I gave up counting. I gave up looking at dates. I just saved them.
Then there were the feathers. Of course, when I was getting on the L at a stop with a lot of pigeons, I expected to see some. But I’d find them everywhere I went--in the park, in front of my doorstep, in a hotel room. Coincidences, maybe, but I’d take the time to say “Thanks, Sweetums.” It was always an invitation to re-experience the miracle of the man. I’d be thinking of something else, like was I wasting my life in this job, or whether my socks had holes in them, or did I like the toffeenut or hazelnut syrup better in a latte when some new feather appeared.
“There you are, honey,” I’d say. “Thanks for showing up.” And I’d go on with my day, while my heart glowed through my cold grief.

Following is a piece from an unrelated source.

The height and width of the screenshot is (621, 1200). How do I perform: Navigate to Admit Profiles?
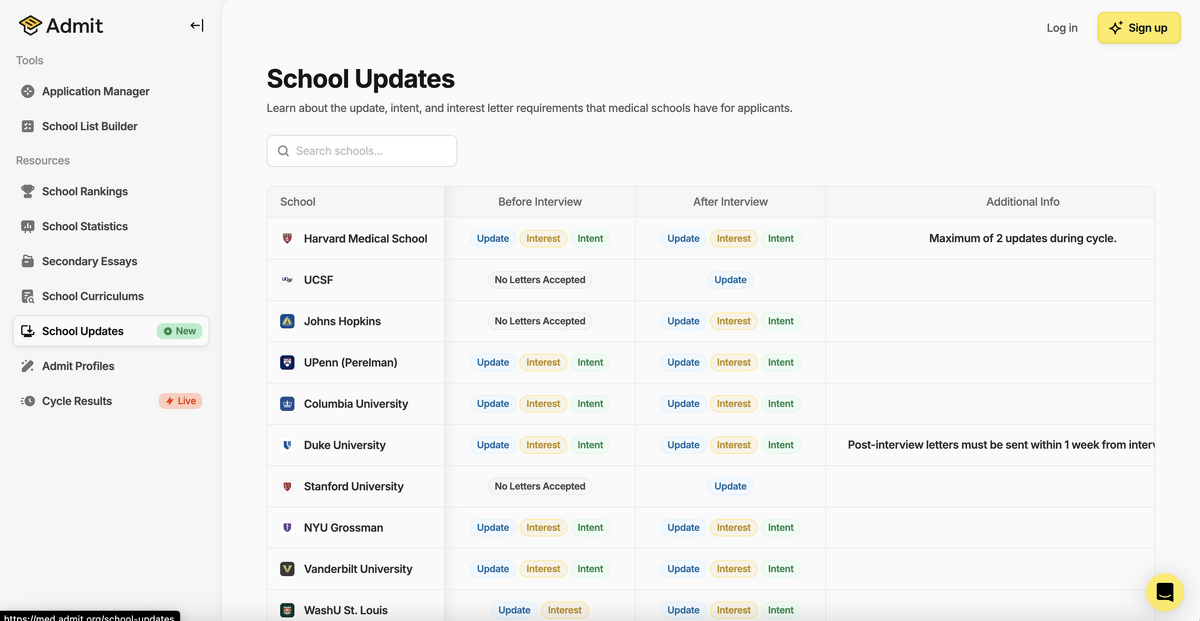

When I first went into grief therapy, I asked my therapist about the coin and feather coincidences. “Are they real? Do they mean something?”
Deb had a soft energy and fluffy blonde curls that she would toss as she made a point. “Sure,” she said, “they find a way to communicate with us.” I wasn’t convinced, but I desperately needed a little magic in my life. While I seemed normal to the outside world, on the inside I felt dark and frozen.
I told her I saw cardinals everywhere and then red-winged blackbirds in the park near my house. She nodded, calm, eating a bite-sized Snickers.
“Sounds like Chris,” she commented between chews.
I had butterflies follow me around when I was near a garden. Monarchs mainly, keeping an eye on me. Flying into my personal space, never landing, but making sure that I could see them as they flew around my head. Hummingbirds, my favorite birds, always buzzed near my head on their way to a flower.
Last spring, I found a dull old dime wedged into a crack in the blacktop in my alley. It couldn’t have been in a less glamorous place, unless I had seen a rat drop it there. I pried it out of its hiding spot, said “Thank you, honey!” and put it in my pocket while I continued my dog walk. Sure, these things happen more in spring after the snow has melted and the loose change finds its way into sunlight. But it feels like someone is still shining a dime-bright light on me.